**What to work on**:
Below are some records; output exactly the lines from the line with "Task: Click the Maxon" to the line with "Given: Switch to the Liczniki tab", both ends kept, and nothing more.
Segment Start: Input
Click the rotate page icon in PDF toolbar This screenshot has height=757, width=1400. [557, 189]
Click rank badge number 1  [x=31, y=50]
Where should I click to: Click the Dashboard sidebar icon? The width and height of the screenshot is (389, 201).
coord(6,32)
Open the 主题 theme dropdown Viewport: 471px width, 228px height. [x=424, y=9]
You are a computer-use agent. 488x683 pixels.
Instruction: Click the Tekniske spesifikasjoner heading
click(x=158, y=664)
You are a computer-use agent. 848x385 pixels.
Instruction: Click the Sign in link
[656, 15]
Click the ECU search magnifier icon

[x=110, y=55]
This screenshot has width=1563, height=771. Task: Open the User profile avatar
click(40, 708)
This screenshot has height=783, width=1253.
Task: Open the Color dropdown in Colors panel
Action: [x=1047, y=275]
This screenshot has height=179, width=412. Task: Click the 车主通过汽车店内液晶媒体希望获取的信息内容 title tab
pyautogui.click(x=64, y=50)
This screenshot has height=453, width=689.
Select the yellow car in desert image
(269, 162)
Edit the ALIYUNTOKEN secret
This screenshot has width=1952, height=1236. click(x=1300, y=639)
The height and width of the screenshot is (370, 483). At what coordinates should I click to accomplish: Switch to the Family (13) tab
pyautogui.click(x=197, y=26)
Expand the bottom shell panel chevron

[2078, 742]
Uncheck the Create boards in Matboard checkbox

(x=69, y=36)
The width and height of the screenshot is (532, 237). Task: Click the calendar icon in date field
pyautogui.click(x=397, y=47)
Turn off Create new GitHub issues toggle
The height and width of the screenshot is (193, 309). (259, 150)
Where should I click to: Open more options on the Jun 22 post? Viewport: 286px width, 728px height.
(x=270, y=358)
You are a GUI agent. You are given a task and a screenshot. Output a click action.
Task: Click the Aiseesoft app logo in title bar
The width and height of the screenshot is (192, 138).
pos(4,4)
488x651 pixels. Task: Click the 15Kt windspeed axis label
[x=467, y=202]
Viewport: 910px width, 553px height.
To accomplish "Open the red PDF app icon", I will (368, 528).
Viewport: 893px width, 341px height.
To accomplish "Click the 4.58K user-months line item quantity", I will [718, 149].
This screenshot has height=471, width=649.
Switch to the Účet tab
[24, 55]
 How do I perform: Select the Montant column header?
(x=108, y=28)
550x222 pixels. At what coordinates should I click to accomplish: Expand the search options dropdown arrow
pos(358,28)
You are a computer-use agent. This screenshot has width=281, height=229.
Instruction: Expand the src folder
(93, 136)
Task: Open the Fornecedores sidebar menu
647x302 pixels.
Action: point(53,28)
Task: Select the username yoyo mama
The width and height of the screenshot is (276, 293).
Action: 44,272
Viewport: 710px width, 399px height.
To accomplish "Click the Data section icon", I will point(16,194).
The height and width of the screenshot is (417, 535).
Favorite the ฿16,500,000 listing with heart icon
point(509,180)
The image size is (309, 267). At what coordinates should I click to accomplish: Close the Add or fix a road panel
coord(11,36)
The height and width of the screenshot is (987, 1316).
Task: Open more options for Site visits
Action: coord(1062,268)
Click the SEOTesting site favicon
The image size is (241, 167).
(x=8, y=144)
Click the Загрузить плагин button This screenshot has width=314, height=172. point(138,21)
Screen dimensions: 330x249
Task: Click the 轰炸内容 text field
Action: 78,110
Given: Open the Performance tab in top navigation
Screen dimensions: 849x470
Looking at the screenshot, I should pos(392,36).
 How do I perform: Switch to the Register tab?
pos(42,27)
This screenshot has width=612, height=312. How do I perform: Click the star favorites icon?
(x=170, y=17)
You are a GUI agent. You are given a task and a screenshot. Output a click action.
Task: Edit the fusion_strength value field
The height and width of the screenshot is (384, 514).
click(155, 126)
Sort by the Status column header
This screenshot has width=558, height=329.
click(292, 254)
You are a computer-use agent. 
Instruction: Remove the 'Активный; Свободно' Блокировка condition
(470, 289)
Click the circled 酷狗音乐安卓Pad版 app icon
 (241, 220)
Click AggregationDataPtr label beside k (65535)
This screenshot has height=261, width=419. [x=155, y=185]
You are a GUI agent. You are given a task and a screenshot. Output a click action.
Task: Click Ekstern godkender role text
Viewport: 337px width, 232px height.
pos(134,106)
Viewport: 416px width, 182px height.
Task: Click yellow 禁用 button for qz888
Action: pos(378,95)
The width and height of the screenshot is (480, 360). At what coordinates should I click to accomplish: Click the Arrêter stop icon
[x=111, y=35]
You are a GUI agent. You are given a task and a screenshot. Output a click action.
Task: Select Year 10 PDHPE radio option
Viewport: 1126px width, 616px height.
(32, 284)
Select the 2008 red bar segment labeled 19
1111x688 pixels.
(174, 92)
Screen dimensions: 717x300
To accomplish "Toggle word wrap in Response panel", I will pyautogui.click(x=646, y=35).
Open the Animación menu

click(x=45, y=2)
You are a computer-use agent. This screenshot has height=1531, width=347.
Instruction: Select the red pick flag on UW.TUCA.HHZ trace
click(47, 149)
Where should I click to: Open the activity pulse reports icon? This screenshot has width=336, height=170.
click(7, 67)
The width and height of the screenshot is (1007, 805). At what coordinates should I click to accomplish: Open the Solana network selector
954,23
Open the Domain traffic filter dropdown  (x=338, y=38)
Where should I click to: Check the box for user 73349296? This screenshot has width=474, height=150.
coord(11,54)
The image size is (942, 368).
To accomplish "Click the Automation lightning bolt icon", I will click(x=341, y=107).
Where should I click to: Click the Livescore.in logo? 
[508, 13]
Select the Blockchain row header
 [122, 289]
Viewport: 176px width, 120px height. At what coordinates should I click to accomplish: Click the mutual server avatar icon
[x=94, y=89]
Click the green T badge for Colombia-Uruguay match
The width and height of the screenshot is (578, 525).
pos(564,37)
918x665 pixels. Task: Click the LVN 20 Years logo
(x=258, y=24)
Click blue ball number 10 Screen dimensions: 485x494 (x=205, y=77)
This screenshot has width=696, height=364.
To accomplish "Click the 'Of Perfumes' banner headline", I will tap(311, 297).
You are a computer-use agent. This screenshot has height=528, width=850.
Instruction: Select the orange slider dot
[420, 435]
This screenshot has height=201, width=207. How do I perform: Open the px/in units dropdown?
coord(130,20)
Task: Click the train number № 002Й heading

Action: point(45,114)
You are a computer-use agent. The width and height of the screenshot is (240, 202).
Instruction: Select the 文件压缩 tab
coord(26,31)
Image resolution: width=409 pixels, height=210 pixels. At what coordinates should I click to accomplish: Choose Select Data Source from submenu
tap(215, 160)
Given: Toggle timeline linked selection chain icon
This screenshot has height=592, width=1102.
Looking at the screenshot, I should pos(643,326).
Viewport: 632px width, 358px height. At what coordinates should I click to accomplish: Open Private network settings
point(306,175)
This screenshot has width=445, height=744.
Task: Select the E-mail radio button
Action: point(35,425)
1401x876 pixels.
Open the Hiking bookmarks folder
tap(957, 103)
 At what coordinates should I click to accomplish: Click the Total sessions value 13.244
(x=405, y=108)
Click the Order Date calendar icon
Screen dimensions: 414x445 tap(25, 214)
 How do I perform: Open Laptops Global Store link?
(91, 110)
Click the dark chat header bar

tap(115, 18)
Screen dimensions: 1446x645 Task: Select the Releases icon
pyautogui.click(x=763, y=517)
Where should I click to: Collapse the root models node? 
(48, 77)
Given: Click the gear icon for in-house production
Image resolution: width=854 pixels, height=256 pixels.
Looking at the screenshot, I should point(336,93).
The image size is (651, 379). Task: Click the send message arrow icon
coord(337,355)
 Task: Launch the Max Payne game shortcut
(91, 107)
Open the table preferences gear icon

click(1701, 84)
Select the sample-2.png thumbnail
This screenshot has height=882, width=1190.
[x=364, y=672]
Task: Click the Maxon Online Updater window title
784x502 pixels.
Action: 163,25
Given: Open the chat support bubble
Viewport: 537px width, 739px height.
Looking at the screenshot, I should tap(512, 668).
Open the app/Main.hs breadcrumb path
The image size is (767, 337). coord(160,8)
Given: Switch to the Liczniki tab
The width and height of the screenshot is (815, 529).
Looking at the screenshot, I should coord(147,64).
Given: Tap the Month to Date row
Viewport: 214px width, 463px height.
Segment End: Input
**Solution for this exercise**:
Task: Click the Maxon Online Updater window title
784x502 pixels.
Action: 163,25
Given: Open the chat support bubble
Viewport: 537px width, 739px height.
Looking at the screenshot, I should tap(512, 668).
Open the app/Main.hs breadcrumb path
The image size is (767, 337). coord(160,8)
Given: Switch to the Liczniki tab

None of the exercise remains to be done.